Biotinylated probes for the analysis of protein modification by electrophiles

Abstract

Formation of covalent protein adducts by lipid electrophiles contributes to diseases and toxicities linked to oxidative stress, but analysis of the adducts presents a challenging analytical problem. We describe selective adduct capture using biotin affinity probes to enrich protein and peptide adducts for analysis by liquid chromatography-tandem mass spectrometry (LC-MS/MS). One approach employs biotinamidohexanoic acid hydrazide to covalently label residual carbonyl groups on adducts. The other employs alkynyl analogs of lipid electrophiles, which form adducts that can be postlabeled with azidobiotin tags by Cu(+)-catalyzed cycloaddition (Click chemistry). To enhance the selectivity of adduct capture, we use an azidobiotin reagent with a photocleavable linker, which allows recovery of adducted proteins and peptides under mild conditions. This approach allows both the identification of protein targets of lipid electrophiles and sequence mapping of the adducts.

Fig. 1

(A) Biotinylation of protein reactive carbonyls with biotin hydrazide and (B) biotinylation by click chemistry using a photocleavable probe.

Fig. 2

Overlap of adducted proteins identified from RKO cells treated with 50 or 100 μM HNE or vehicle control. The numbers represent total proteins identified in triplicate analyses of each experimental condition.
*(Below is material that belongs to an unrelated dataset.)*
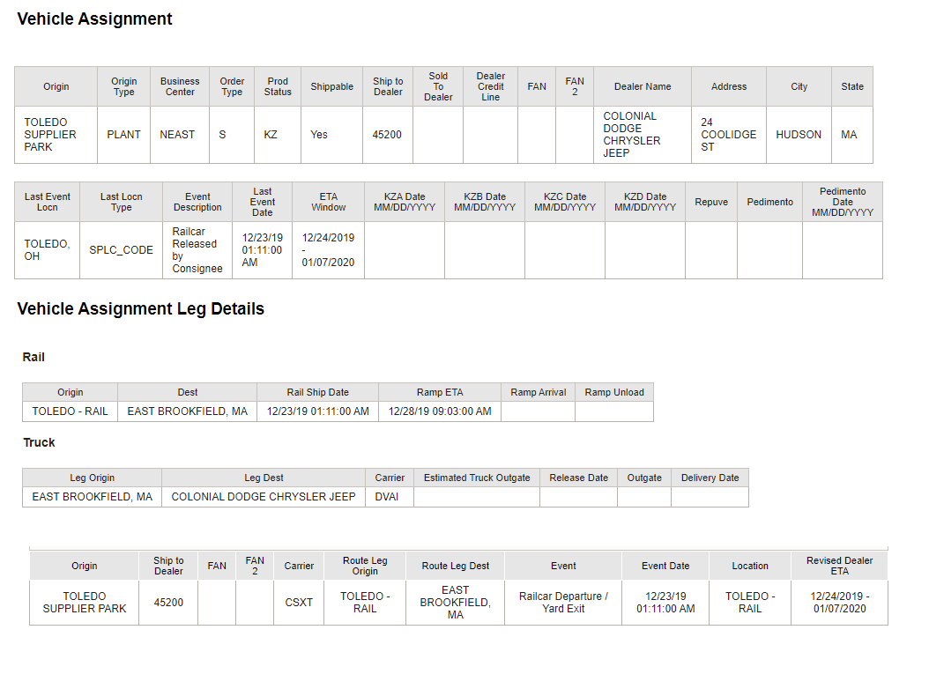
Task: Click the Rail Ship Date column header
Action: pos(317,392)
Overlaps between treatments are indicated by the numbers in the corresponding segments. A total of 561 proteins were common to all groups. (Reproduced from Mol Cell Proteomics. 2009 Apr; 8(4):670-80 with permission from ASBMB.)

Fig. 3

Immunoblotting validation of ten individual protein targets from RKO cellular extracts treated with increasing concentrations of HNE. The presence of the proteins was confirmed in the input (I), flow-through (F) and elution (E) fractions (red arrows), which contain adducted proteins. (Reproduced from Mol Cell Proteomics. 2009 Apr; 8(4):670-80 with permission from ASBMB.)

Fig. 4

Immunoblots of plasma supplemented with aHNE followed by 1, 3 cycloaddtion with azido-biotin then released by photolysis. The final concentrations of reagents, biotin, TCEP (or ascorbate), CuSO₄, and ligand were 1 mM, 2 mM, 2 mM, and 0.2 mM, respectively. (A) anti-HSA visualized with Alexa Fluor 680 donkey anti-goat (B) anti-ApoA1 visualized with Alexa Fluor 680 goat anti-rabbit (C) visualized by Alexa Fluor 680-conjugated with streptavidin: residual biotin is probed even after the photolysis due to multiple sites of adduction. The whole plasma proteins are shown in the crude mix on the left and proteins that are eluted from photolysis of beads on the right. Intensities of + or − aHNE can be compared in each case; photoeluted fractions are diluted compared with crude mix. (Reproduced from Mol Cell Proteomics. 2009 Sep; 8(9):2080-9 with permission from ASBMB.)